_演習課題_
A: 一字あけを論じた文章で、歌が引用されている作者の名前をすべて挙げてください。
B: 一字あけを論じた文章を、最後の文に続けて書き進めてください。

━━ 抜粋本文

この作者は一字あけを得意とするらしい。ここで筆者なりに一字あけについて考えてみたい。一字あけにはふたつの目的があるとおもう。ひとつは読者の読解を容易にするためであり、もうひとつは詩的効果のためである。ひとつ目の例を1月号にさがせば、和田悦子さんの〈すすき穂の白のやすらふ鄙の郷 歴史称へて資料館建つ〉という歌が目にとまる。上句と下句のあいだに一字あけが無ければ〈郷歴史称〉と漢字がつづき、読みにくい字面となってしまう。それはそれとして納得できるものの、一連のほかの歌からモチーフは揖斐川町のことと知れるので、3句目を〈揖斐川の〉とあらためることにより、如上の問題は解決する。もうひとつの目的については、中村孝子さんの1月号詠草〈平成と令和のはざまに咲いていた猩猩袴 戦のあるな〉をまず挙げたい。もし一字あけが無かったら、結句は直上の猩猩袴にかかってしまう。結句は世情への切なる訴えである。あえて4句目と結句のあいだに断絶をもうけることで、訴えの切実さをきわめるねらいが作者にあったものとおもわれる。もうひとつの好例は長谷川と茂古さんの昨年9月号詠草〈うつすらと白き父の目 骨ばつた体躯抱き寄す やはらかく抱く〉である。年老いた父の介護をモチーフとしながら、カット割りのこまかい映像作品をみるような即物的な印象を読者にあたえる。

━━━━
━━ 提供データ

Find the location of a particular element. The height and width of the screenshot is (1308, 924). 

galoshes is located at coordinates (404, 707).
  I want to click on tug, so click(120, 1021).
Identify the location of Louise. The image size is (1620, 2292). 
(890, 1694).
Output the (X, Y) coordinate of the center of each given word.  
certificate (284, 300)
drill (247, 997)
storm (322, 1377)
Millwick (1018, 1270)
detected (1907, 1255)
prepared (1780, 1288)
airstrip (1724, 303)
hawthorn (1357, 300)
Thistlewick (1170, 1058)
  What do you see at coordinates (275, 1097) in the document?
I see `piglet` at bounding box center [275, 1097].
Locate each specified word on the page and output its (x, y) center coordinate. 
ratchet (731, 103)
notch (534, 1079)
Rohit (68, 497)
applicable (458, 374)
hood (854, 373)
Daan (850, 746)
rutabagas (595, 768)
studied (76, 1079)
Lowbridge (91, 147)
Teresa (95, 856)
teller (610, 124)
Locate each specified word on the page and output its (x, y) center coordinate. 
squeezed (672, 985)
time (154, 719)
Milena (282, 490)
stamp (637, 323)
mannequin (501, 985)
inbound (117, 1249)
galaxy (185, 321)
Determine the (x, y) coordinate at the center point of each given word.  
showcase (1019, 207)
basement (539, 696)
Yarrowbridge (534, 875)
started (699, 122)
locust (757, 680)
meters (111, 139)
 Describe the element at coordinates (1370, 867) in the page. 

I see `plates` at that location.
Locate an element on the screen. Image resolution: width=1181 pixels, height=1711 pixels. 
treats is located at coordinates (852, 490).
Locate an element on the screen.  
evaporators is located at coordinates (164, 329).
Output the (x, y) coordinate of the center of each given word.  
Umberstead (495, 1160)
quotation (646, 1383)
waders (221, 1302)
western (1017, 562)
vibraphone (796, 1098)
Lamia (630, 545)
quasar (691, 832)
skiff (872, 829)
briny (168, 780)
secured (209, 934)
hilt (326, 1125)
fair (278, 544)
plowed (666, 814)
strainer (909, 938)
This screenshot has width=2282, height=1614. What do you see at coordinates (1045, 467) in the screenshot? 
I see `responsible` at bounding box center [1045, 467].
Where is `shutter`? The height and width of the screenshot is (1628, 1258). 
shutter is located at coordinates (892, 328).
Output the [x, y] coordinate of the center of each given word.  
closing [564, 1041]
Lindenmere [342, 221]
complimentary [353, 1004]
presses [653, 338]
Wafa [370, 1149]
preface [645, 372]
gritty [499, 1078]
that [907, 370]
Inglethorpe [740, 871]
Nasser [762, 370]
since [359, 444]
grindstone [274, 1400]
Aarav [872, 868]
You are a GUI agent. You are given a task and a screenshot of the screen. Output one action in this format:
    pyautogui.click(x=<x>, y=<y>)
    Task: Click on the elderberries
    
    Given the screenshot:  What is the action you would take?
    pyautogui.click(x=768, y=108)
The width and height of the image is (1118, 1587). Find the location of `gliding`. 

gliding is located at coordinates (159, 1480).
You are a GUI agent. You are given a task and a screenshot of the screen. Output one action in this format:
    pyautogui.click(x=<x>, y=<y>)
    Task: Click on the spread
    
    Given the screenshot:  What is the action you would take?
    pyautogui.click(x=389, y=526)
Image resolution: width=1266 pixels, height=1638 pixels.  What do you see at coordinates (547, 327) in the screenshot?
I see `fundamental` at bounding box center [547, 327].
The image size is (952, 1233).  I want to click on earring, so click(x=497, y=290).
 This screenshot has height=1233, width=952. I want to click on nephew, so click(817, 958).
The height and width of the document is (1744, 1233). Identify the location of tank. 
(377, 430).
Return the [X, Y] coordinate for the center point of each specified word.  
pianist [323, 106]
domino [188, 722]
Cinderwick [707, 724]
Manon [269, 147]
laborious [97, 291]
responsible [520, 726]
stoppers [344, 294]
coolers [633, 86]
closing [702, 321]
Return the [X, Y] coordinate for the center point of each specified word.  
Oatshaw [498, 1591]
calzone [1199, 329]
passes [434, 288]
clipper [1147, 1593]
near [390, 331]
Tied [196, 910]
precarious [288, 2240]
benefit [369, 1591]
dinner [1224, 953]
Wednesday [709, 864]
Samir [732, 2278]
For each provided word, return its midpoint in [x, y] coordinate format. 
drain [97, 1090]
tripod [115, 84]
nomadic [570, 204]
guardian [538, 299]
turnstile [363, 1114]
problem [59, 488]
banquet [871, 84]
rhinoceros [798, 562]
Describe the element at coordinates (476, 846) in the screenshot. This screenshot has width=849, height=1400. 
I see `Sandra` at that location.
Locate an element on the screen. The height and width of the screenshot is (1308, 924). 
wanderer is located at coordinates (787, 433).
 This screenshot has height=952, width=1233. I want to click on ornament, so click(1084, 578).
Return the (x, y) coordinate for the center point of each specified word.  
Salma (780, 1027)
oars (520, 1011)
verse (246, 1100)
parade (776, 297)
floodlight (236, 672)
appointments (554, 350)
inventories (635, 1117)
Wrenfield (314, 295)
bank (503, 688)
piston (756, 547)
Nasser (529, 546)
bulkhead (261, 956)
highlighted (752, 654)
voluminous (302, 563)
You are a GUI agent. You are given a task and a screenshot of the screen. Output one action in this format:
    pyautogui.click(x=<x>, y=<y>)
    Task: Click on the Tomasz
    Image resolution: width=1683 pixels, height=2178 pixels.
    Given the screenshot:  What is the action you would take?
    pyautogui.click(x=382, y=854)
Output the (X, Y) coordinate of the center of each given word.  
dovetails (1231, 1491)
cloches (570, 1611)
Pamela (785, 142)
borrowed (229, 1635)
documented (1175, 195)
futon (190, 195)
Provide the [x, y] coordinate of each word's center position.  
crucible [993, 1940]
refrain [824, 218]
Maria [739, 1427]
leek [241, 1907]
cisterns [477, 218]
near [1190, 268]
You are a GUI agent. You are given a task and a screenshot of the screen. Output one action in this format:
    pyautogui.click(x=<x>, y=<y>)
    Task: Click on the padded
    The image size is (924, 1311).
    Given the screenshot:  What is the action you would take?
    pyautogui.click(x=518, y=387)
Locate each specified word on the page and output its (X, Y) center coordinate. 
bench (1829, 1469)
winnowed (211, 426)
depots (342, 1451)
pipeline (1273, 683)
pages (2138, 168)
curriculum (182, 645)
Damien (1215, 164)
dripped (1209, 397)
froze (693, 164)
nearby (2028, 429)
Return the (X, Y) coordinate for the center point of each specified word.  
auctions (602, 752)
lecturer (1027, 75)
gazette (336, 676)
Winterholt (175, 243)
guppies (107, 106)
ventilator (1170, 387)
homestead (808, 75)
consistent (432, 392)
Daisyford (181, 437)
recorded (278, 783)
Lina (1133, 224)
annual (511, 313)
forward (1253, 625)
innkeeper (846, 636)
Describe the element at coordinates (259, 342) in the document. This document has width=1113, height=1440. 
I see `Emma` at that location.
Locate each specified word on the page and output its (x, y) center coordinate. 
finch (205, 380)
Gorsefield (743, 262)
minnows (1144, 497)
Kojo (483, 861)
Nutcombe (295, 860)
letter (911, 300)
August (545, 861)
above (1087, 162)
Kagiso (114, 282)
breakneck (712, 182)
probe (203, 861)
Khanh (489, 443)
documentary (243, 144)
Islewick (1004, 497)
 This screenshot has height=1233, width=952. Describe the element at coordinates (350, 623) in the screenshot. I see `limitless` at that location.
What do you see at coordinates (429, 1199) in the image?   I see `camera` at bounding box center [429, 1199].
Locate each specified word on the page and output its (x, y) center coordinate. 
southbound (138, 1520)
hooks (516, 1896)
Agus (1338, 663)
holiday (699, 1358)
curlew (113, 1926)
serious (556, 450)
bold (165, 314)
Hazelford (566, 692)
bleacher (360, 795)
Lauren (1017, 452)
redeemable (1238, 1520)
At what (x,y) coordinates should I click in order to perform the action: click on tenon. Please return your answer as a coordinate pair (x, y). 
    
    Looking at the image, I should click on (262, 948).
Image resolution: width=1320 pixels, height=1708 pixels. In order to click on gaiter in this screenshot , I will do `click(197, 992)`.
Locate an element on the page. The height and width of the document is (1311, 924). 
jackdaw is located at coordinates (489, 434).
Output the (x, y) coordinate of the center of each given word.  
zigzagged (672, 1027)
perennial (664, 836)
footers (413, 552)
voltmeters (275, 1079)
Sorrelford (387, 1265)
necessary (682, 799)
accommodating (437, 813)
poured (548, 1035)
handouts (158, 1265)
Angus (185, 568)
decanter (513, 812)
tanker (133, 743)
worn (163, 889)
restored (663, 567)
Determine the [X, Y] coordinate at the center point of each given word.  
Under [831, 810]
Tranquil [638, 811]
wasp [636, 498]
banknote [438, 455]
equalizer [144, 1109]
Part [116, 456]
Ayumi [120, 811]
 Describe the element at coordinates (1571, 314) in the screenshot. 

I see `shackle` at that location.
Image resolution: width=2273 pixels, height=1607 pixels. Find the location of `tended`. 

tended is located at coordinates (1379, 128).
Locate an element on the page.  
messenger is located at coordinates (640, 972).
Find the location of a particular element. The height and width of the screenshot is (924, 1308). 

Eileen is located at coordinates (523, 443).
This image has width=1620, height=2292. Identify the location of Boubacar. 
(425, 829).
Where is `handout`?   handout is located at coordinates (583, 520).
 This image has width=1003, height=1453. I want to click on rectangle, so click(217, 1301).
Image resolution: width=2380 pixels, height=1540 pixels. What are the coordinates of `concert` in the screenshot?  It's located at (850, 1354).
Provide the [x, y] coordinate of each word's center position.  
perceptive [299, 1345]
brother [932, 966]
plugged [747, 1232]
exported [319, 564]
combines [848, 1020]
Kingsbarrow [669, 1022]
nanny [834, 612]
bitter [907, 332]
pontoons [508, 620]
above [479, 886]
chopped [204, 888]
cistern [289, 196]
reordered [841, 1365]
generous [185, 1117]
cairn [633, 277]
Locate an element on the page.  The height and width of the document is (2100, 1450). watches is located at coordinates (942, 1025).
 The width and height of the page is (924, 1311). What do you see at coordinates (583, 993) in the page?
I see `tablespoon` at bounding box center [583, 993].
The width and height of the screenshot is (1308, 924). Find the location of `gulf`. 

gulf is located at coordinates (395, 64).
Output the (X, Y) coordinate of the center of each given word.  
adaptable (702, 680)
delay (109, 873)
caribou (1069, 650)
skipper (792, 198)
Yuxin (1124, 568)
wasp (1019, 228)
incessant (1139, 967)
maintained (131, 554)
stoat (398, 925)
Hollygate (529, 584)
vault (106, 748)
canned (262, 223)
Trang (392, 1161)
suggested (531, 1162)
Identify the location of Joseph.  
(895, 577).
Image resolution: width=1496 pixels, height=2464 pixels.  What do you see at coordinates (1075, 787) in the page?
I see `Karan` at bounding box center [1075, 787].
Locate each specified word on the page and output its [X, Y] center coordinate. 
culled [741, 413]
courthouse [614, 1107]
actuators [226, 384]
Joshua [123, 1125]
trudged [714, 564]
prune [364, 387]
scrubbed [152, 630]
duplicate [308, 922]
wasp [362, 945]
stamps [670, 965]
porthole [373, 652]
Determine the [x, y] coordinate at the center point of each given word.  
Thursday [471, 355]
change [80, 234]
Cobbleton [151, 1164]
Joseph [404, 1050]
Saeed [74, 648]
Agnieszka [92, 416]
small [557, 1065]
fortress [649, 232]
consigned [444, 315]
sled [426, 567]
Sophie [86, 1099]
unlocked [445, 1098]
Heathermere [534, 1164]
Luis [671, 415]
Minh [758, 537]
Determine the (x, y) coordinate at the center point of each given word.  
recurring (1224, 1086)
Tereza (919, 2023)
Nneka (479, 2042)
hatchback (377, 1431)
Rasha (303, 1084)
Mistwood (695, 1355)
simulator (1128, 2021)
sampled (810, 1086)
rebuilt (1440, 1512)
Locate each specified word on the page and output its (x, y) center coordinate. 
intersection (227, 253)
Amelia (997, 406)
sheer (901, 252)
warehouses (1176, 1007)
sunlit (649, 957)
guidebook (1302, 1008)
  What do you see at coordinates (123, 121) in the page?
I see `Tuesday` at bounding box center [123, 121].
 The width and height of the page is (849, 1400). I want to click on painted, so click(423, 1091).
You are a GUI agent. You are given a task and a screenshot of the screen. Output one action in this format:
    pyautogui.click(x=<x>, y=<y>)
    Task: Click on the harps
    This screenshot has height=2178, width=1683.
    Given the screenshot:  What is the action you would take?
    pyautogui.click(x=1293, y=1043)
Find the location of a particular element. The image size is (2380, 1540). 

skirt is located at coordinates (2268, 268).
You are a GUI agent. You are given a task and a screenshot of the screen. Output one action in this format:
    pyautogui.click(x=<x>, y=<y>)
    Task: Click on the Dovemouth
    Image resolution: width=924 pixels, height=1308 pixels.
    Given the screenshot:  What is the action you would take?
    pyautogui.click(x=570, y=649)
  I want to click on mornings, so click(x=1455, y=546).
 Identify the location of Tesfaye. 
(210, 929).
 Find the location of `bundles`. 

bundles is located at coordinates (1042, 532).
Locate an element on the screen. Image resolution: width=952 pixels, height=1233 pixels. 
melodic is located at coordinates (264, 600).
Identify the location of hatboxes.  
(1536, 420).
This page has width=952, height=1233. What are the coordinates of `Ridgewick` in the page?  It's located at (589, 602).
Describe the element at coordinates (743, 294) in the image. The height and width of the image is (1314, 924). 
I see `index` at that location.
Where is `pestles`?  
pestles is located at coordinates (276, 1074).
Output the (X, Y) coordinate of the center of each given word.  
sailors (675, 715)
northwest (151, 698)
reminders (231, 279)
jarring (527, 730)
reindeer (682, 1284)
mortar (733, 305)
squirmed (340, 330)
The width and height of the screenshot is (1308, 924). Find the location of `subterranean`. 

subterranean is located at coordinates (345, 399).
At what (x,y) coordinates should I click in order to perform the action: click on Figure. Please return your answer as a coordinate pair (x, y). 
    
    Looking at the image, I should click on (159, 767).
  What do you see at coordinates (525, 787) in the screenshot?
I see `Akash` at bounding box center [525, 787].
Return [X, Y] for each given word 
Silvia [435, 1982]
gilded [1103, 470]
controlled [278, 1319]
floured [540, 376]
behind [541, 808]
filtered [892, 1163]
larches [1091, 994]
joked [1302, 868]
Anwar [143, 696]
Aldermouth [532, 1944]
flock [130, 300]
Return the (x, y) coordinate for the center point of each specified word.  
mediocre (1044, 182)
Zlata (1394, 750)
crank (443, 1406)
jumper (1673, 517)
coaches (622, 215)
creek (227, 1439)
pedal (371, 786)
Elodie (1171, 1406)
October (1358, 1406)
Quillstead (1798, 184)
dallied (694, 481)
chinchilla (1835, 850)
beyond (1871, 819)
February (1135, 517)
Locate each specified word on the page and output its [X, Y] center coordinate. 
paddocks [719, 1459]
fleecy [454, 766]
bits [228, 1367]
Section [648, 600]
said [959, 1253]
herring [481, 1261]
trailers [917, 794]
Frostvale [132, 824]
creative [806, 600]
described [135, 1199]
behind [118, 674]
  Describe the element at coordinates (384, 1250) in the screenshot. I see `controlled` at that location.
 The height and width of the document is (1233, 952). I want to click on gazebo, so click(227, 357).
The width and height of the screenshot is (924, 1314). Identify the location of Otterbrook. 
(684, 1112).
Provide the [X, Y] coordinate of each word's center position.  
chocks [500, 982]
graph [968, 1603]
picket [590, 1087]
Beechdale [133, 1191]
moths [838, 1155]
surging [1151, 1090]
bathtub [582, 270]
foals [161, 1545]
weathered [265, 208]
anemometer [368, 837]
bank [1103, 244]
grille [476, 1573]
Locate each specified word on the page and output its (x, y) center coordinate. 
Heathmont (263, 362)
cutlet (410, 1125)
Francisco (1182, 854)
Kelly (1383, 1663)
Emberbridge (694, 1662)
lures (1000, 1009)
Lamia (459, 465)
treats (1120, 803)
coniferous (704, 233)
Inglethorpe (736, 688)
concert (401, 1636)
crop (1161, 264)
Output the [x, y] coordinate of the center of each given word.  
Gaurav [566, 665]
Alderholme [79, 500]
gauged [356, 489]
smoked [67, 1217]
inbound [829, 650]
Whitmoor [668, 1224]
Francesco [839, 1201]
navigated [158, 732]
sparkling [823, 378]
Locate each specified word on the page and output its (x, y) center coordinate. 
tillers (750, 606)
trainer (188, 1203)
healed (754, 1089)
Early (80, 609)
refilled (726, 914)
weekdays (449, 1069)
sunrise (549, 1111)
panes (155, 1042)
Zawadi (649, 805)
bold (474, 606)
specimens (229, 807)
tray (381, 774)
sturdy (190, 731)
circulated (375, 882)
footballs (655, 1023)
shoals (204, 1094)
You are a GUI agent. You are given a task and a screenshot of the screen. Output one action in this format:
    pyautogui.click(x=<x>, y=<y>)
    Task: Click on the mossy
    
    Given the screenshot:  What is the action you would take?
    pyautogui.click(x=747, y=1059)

━━━━

_解答一覧_
A: 和田悦子さん、中村孝子さん、長谷川と茂古さん

B:
大塚寅彦「地名の歌」8首

戦前に霊柩電車停まりしとふ八事(やごと)霊園ひろきをまよふ
おもたげな宮型霊柩車を見ざり黄金(わうごん)に消ゆる霙もありし
主税町(ちからまち)信号待ちに大石の長子(をさこ)の辞世おもふ木枯らし
尼が坂坊が坂ありその近く首塚坂は日暮れ暗しも
四月九日(しく)の日に池みづ赤くなりしとふ血の池公園いまは水なし
長久手のながき眠りの樹木葬骨(こつ)ともしろく招霊(をがたま)咲かむ
熱田なる稲のみのりと頭垂れわれら立ちたり献詠祭に
猫が洞(ねこがほら)フレンチの〈猫〉もしこれが(犬〉なら如何と師は笑みましき

「歌壇」1月号の新春企画〈継続と挑戦〉に載った作品と短文がつよく筆者の印象にのこったので、末尾ながら紹介したい。ここにあげる8首はすべて名古屋にちなむ歌である。地名がいくつ織りこまれてあるか、あえて筆者はここであかさない。これを読んでくださる方がたのおたのしみとしておきたい。ただひとつ言いたいのは2首目についてである。下句の〈黄金〉は単なるgoldでは無い。これも名古屋に実在する地名である。〈こがね〉とルビをふってもよかったのではと筆者はおもったりする。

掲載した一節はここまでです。